─── EXCERPTED TEXT ───

06 March 2023
After more than a decade of negotiations, governments convening in New York City 5 March agreed a landmark United Nations treaty on the conservation and sustainable use of the high seas – those vast areas of open ocean that lie beyond territorial waters and collectively cover nearly half of Earth’s surface.
Secretary-General António Guterres has congratulated UN member countries for finalising a text to ensure the conservation and sustainable use of marine biological diversity of areas beyond national jurisdiction, calling it a “breakthrough” after nearly two decades of talks.
One of the most significant aspects of the new treaty is how it will enable countries to establish new Marine Protected Areas (MPAs) on the high seas – a crucial step in helping world leaders deliver against the 30×30 global protection target they enshrined in December’s UN Global Biodiversity Framework.
Another important element of the Treaty is its ambition to modernise environmental impact assessments (EIAs) by improving standards and bringing greater consistency to the way countries measure and manage the impact of human activities on the high seas.
“This action is a victory for multilateralism and for global efforts to counter the destructive trends facing ocean health, now and for generations to come,” said the UN chief in a statement issued by his Spokesperson late Saturday evening just hours after the deal was struck at UN Headquarters in New York.
The agreement reached by delegates of the Intergovernmental Conference on Marine Biodiversity of Areas Beyond National Jurisdiction, better known by its acronym BBNJ, is the culmination of UN-facilitated talks that began in 2004.
Already being referred to as the ‘High Seas Treaty’, the legal framework would place 30 percent of the world’s oceans into protected areas, put more money into marine conservation, and covers access to and use of marine genetic resources.

─── SUPPLIED MATERIAL ───

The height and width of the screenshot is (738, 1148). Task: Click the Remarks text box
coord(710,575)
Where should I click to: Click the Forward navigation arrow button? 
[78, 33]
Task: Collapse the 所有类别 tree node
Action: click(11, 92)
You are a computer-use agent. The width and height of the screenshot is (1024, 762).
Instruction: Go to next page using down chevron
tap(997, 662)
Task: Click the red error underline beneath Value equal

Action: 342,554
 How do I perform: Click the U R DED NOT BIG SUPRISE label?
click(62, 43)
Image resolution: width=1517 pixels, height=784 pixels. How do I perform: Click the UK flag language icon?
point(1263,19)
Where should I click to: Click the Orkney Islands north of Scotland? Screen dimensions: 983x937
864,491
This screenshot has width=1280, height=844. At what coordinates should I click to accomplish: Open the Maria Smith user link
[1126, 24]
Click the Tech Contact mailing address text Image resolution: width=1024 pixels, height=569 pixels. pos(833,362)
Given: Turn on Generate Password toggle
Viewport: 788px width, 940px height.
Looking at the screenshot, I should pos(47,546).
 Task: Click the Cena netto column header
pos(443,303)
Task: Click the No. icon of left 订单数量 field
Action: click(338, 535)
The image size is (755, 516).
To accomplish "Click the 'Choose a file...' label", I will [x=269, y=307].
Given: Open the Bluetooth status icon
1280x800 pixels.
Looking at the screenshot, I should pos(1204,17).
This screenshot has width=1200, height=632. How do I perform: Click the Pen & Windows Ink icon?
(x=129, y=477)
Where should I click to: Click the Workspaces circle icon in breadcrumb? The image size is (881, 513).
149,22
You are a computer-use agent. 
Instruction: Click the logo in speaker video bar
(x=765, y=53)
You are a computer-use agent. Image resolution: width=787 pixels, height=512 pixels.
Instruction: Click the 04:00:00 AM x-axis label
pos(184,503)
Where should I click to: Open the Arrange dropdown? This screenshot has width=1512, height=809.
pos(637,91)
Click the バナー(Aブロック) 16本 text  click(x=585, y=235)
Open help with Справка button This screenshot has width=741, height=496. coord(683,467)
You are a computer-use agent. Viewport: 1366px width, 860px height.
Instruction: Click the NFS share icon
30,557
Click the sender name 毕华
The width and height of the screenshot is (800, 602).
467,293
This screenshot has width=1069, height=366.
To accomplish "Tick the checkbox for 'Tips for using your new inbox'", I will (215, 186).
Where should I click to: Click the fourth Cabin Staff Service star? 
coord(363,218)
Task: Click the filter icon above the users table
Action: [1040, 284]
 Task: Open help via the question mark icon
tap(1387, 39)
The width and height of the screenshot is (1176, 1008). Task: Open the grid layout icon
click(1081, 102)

───

WHAT TO DO:
1. Reproduce the passage of the High Seas Treaty article between "One of the most" and "the high seas.", inclusive.
2. Carry the High Seas Treaty article forward by writing the part that comes after its last sentence.
The items have no connection to the High Seas Treaty article.

SOLVED PROBLEMS:
1.
One of the most significant aspects of the new treaty is how it will enable countries to establish new Marine Protected Areas (MPAs) on the high seas – a crucial step in helping world leaders deliver against the 30×30 global protection target they enshrined in December’s UN Global Biodiversity Framework.
Another important element of the Treaty is its ambition to modernise environmental impact assessments (EIAs) by improving standards and bringing greater consistency to the way countries measure and manage the impact of human activities on the high seas.

2.
Mr Guterres said the treaty is crucial for addressing the triple planetary crisis of climate change, biodiversity loss and pollution.
“It is also vital for achieving ocean-related goals and targets of the 2030 Agenda for Sustainable Development, and the Kunming-Montreal Global Biodiversity Framework,” said the statement, referring to the so-called ‘30×30’ pledge to protect a third of the world’s biodiversity – on land and sea – by 2030 made by a historic UN conference in Montreal this past December.
Noting that the BBNJ decision builds on the legacy of the UN Convention on the Law of the Sea (UNCLOS), the Secretary-General commended all parties for their ambition, flexibility and perseverance, and saluted Ambassador Rena Lee of Singapore for her leadership and dedication.
Ms Lee is Singapore’s Ambassador for Oceans and Law of the Sea Issues and Special Envoy of the Minister for Foreign Affairs.
She presided over this announcement at the Intergovernmental Conference on Biodiversity of Areas Beyond National Jurisdiction (BBNJ) at the UN Headquarters.
“Ladies and gentlemen, the ship has reached the shore,” Ms Lee said, announcing the agreement to an extended standing ovation in the meeting room. Delegations will reconvene later to formally adopt the text.
The statement issued by the UN Spokesperson said the Secretary-General also recognised the critical support of non-governmental organisations, civil society, academic institutions and the scientific community.
“He looks forward to continuing working with all parties to secure a healthier, more resilient, and more productive ocean, benefiting current and future generations,” the statement concluded.
Csaba Kőrösi, President of the 77th session of the UN General Assembly, also congratulated the delegates and Ms Lee for reaching consensus on a global legal framework for the high seas.
“This is a massive success for multilateralism. An example of the transformation our world needs and the people we serve demand,” he added.